[Page excerpt start]

# Can you really crate train if you work 8 hours a day?



## Julie718

I am just wondering if you can really crate train if you work 8 hours a day. Including travel time I am usually gone about 9 1/2 hours a day. I cannot get home at lunchtime for a potty break. I don't see how you can crate train this way. Everyone's thoughts???


----------



## phesty

I crate trained Josie while working. Between our schedules, she was usually in her kennel for about 8 hours total, but she did fabulously! She has only one or two times had an accident in her kennel. I don't know how others feel about it, but it worked for us.


----------



## NYC Neighborhood Dogs

Nope. I don't think eight hours in a crate is good for anyone, dog or owner.

In these situations, I recommend clients to set up an x-pen in a long rectangle with the papers at one end, a crate at the other, and food/water/play area in between. The crate door is left open. The only time it is closed is at bed time, for over-night control.


----------



## momtoboo

> Nope. I don't think eight hours in a crate is good for anyone, dog or owner.
> 
> In these situations, I recommend clients to set up an x-pen in a long rectangle with the papers at one end, a crate at the other, and food/water/play area in between. The crate door is left open. The only time it is closed is at bed time, for over-night control.[/B]


 

I agree. I crate trained Boo & he did very well. However,I don't believe he would have done well if left in a crate for 8 or 9 hrs. He simply was not able to hold himself that long at a time. If the puppy is forced to potty in it's crate because it simply can't hold it that long & forced to remain inside the crate with the poo & pee, the puppy could soon get adapted to it that way, which would defeat the whole purpose of crate training.Young puppies have to potty much more often than adult dogs. If you've never come home to a smelly crate & a puppy covered with pee & poop,then you are doing it right. If you have, then you have left your puppy locked in the crate much too long.

[Page excerpt end]
[Stored records start]

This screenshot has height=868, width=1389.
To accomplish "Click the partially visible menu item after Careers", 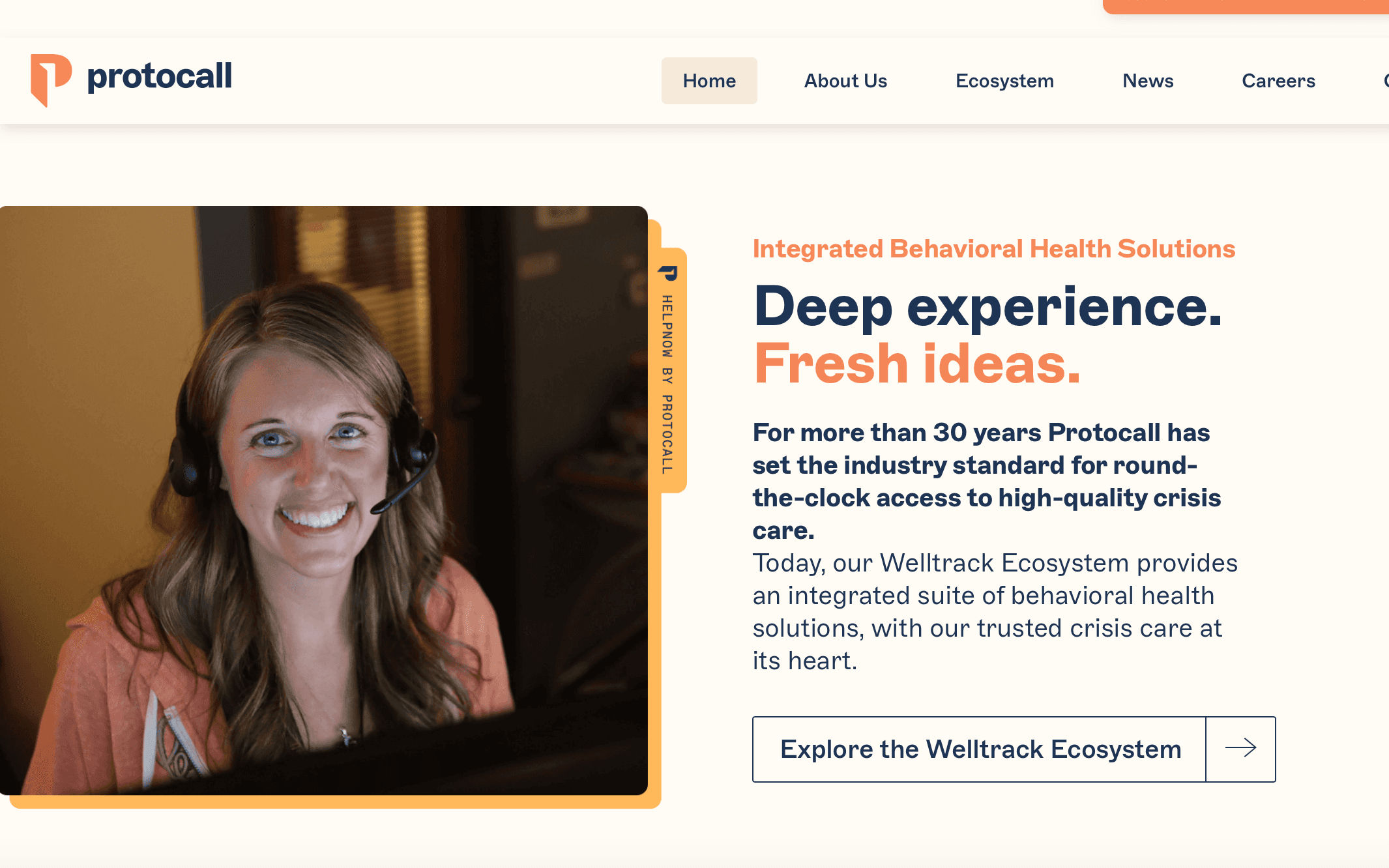I will 1385,81.

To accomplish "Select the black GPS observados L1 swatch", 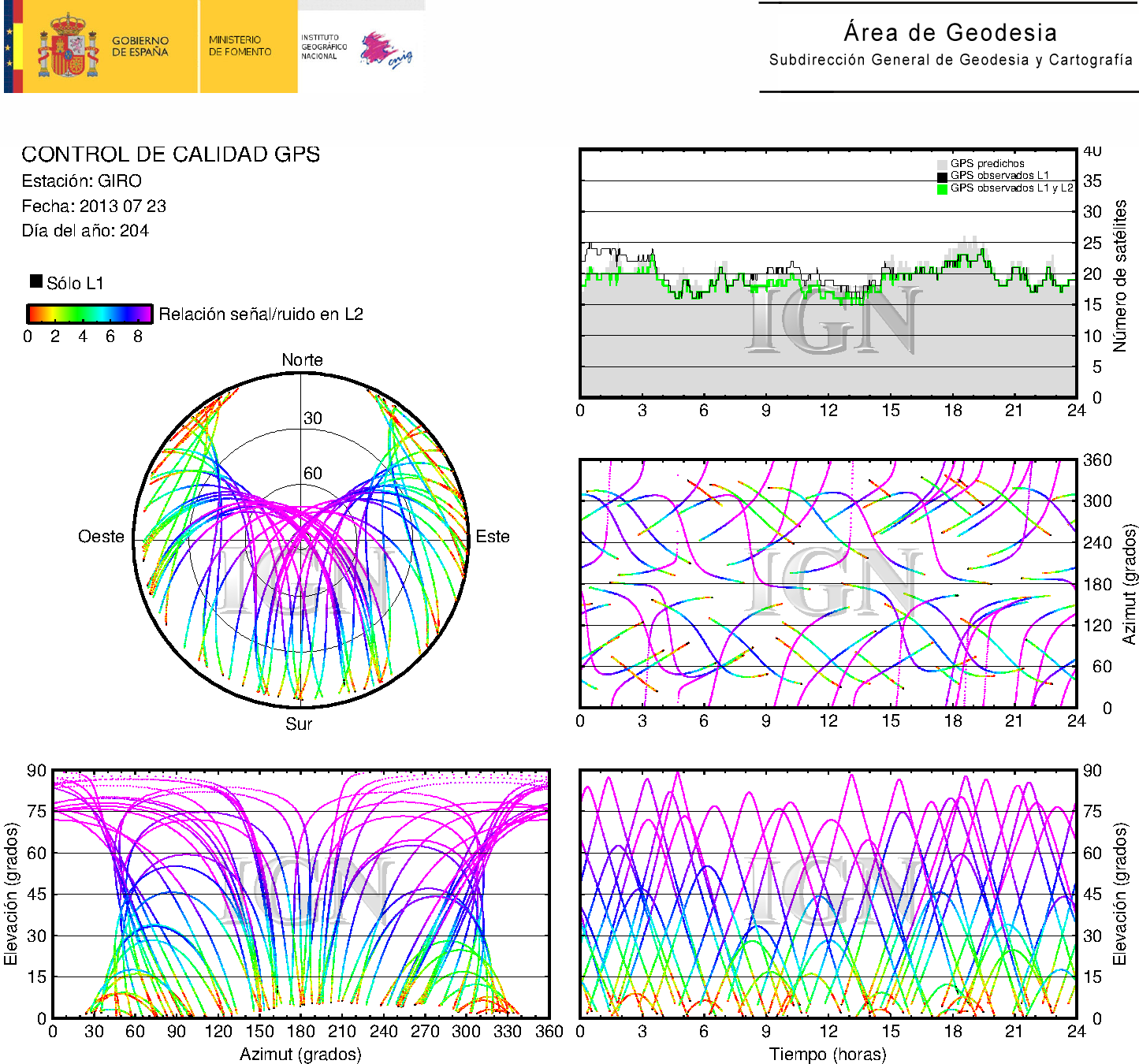I will pyautogui.click(x=942, y=176).
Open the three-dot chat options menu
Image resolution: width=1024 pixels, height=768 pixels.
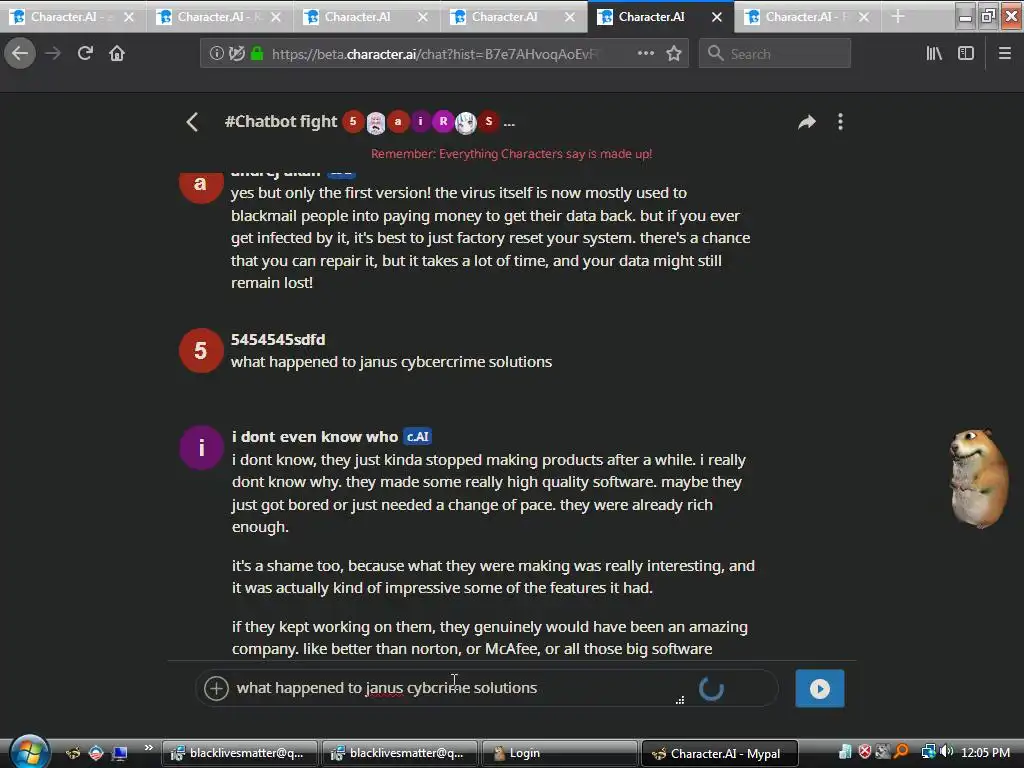click(x=840, y=122)
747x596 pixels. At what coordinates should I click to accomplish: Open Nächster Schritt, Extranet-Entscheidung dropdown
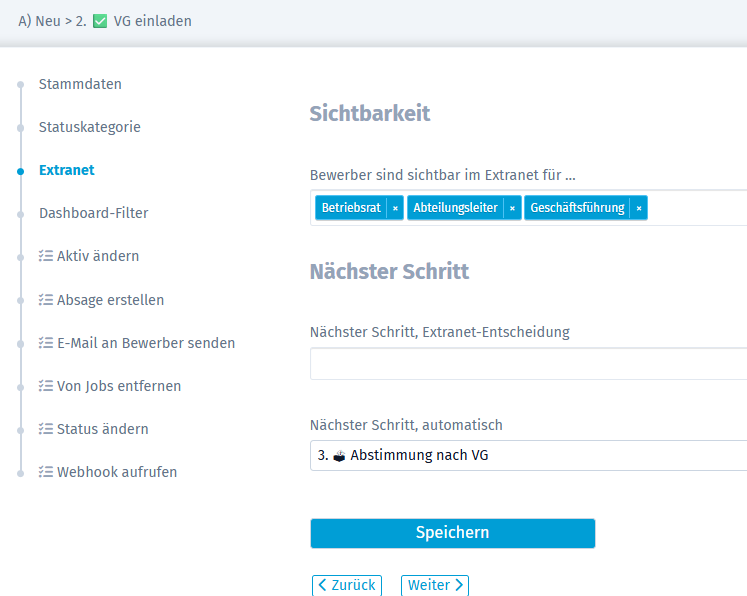[528, 364]
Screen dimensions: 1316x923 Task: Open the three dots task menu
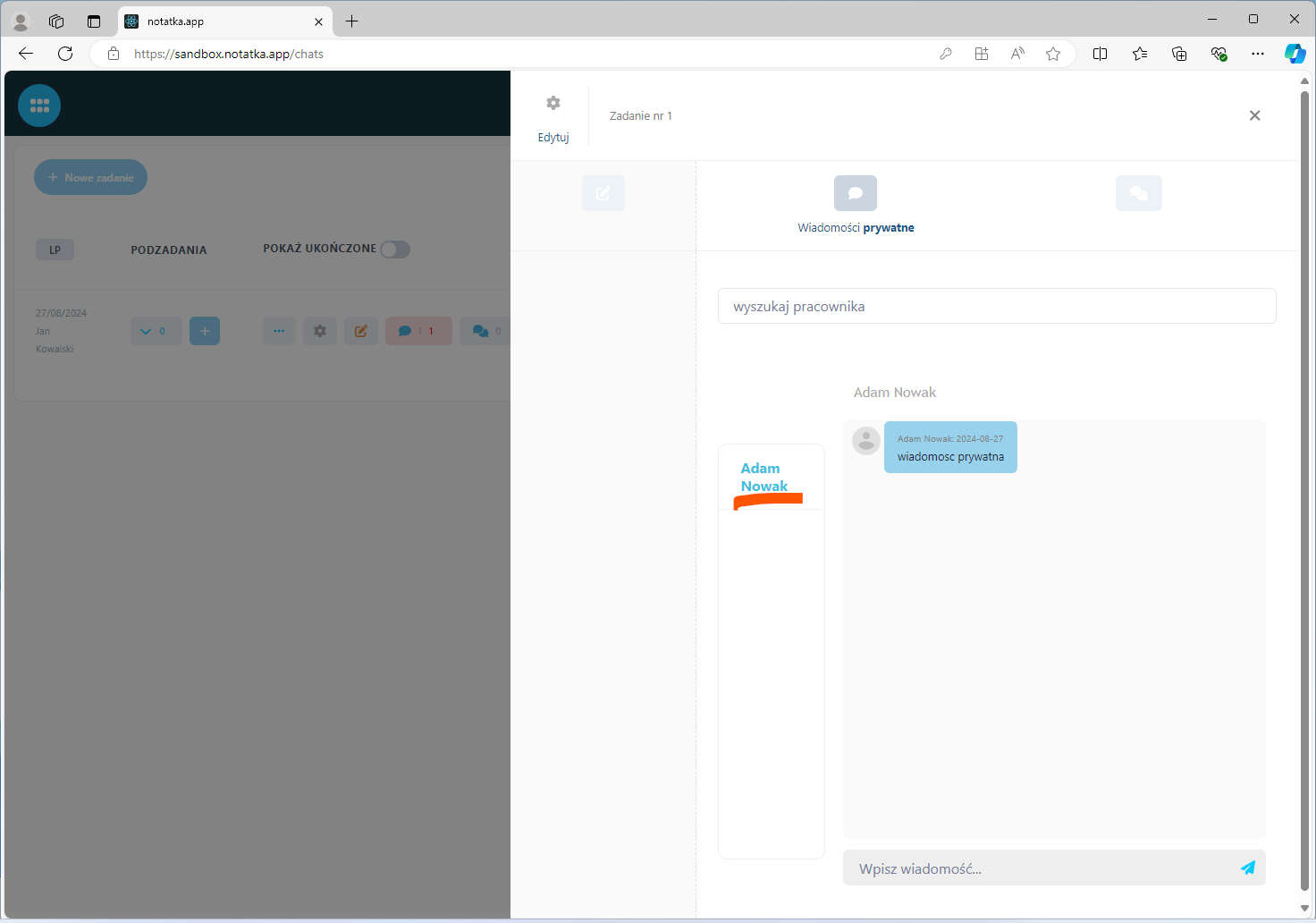coord(279,331)
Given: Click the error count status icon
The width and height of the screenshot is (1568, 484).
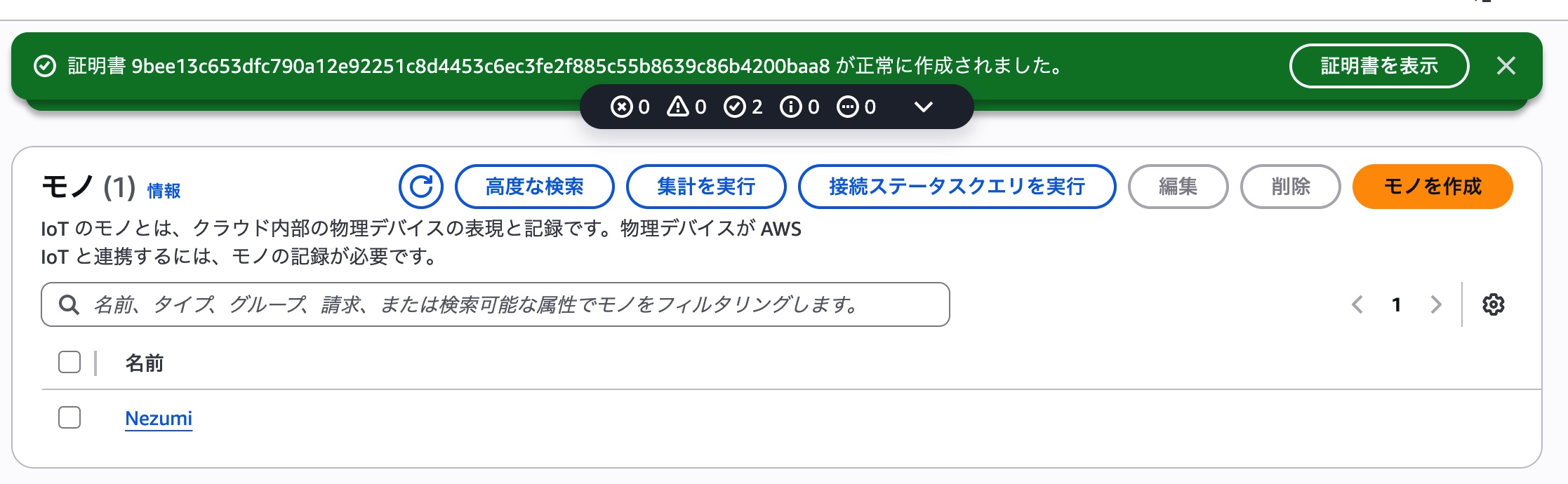Looking at the screenshot, I should pyautogui.click(x=621, y=107).
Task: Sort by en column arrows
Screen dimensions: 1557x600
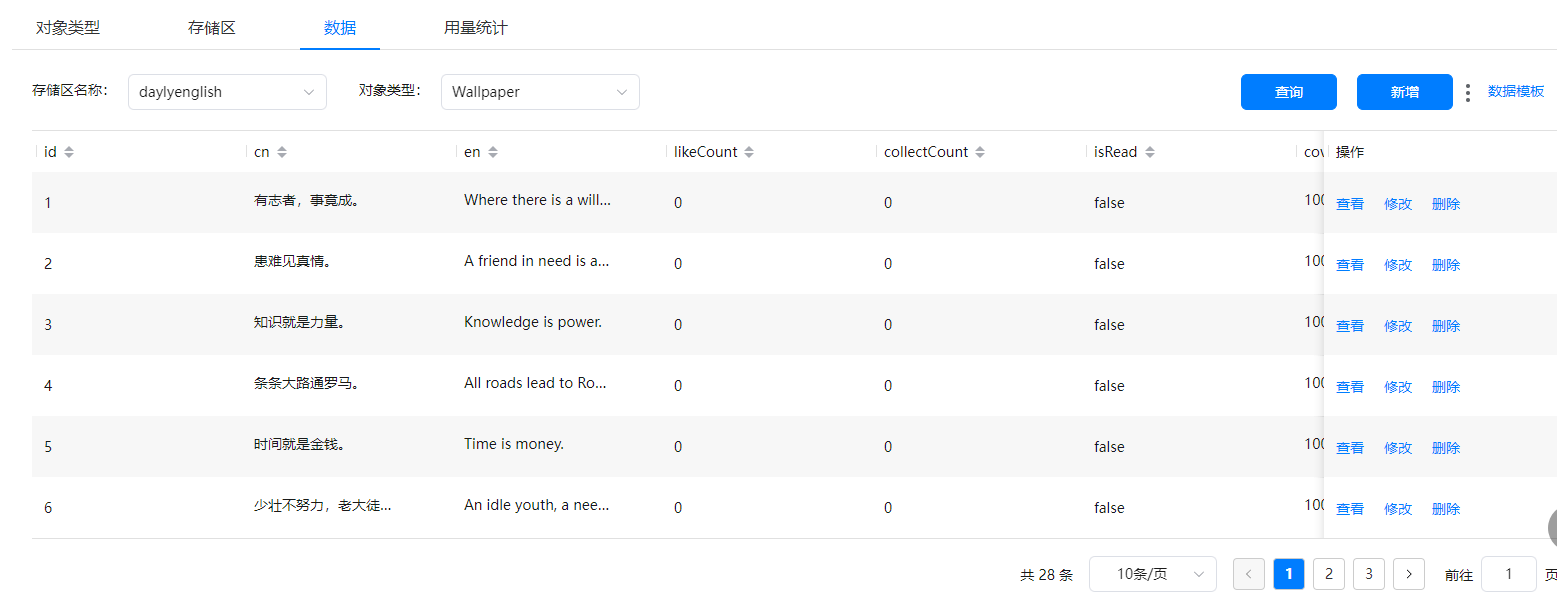Action: [x=493, y=152]
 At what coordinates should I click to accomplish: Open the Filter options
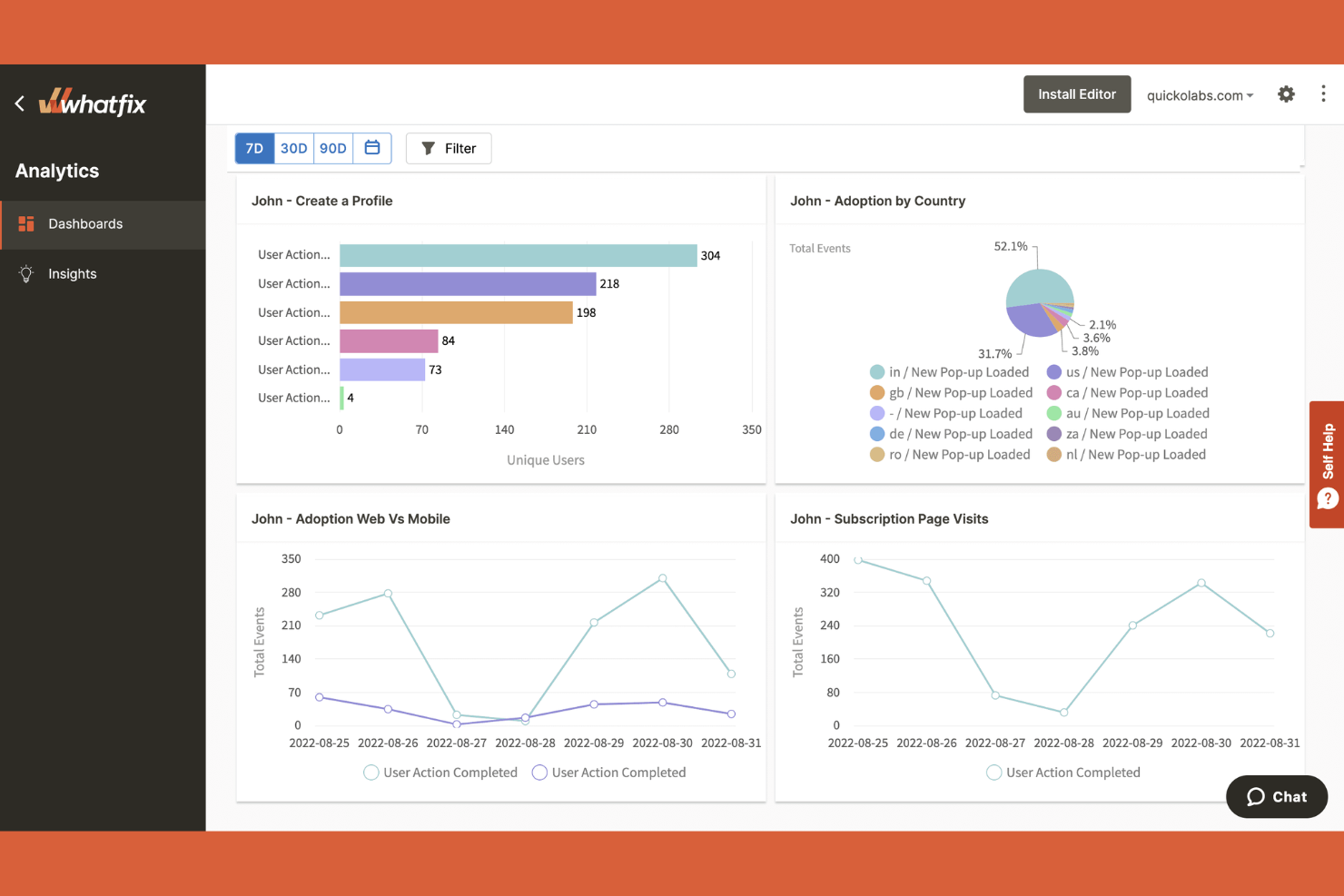(x=449, y=148)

[Stored records end]

◆ What to work on ◆
Write the next part of the forum thread on crate training a dog while working full-time, starting after its final post.

◆ Task answer ◆
----------



## carrie

> I crate trained Josie while working. Between our schedules, she was usually in her kennel for about 8 hours total, but she did fabulously! She has only one or two times had an accident in her kennel. I don't know how others feel about it, but it worked for us.[/B]


my mom works 10-12 hour days. i'm home all day, so i go down at 10 am and 2 pm. works out pretty good (for my mom) since i'm free (i'm available AND don't charge)...lol.


----------



## Julie718

> index.php?act=findpost&pid=305947
> 
> 
> 
> 
> 
> 
> 
> I crate trained Josie while working. Between our schedules, she was usually in her kennel for about 8 hours total, but she did fabulously! She has only one or two times had an accident in her kennel. I don't know how others feel about it, but it worked for us.[/B]
> 
> Click to expand...
> 
> my mom works 10-12 hour days. i'm home all day, so i go down at 10 am and 2 pm. works out pretty good (for my mom) since i'm free (i'm available AND don't charge)...lol.
> [/B]
Click to expand...

I wish I lived close to you Carrie! LOL!



> Nope. I don't think eight hours in a crate is good for anyone, dog or owner.
> 
> In these situations, I recommend clients to set up an x-pen in a long rectangle with the papers at one end, a crate at the other, and food/water/play area in between. The crate door is left open. The only time it is closed is at bed time, for over-night control.[/B]


I agree, but wanted to see what others thought. I did exactly what you described with Tango and it worked. 

Another question, once they are older would you put them in the crate for 8 hours a day or just keep them in the x-pen?


----------



## NYC Neighborhood Dogs

> since i'm free (i'm available AND don't charge)...lol.[/B]


Lucky for your Mom! I could put you to work--and pay you too


----------



## MickeysMom

I agree with the x-pen idea. It sounds much nicer than a crate all day.
I think once they're older and are well behaved, then why keep them in a crate? 







Mickey's had full run of the house since we got him







But he was pretty much potty trained already.


----------



## jmm

8 hours a day is fine, but a puppy will need a break mid-day to go out and potty. They cannot hold it that long. Hire a dog walker.


----------



## revakb2

I also think 8 hours in a crate is way too long. If we had to leave Bogie for an extended period of time, we used a baby play yard . The crate was inside with the door open. It worked great. He never soiled his crate, and to this day he will sleep in his crate when he wants quiet or just to join us in the kitchen.
We always made the crate a happy place. As the others have said, a puppy just can't hold it for 8 hours.


----------



## Cary

Consider the fact that (if you crate your dog at night) they're generally
in there for a good eight hours. Mine have never had a potty accident
through the night. (crosses fingers, knock on wood etc.)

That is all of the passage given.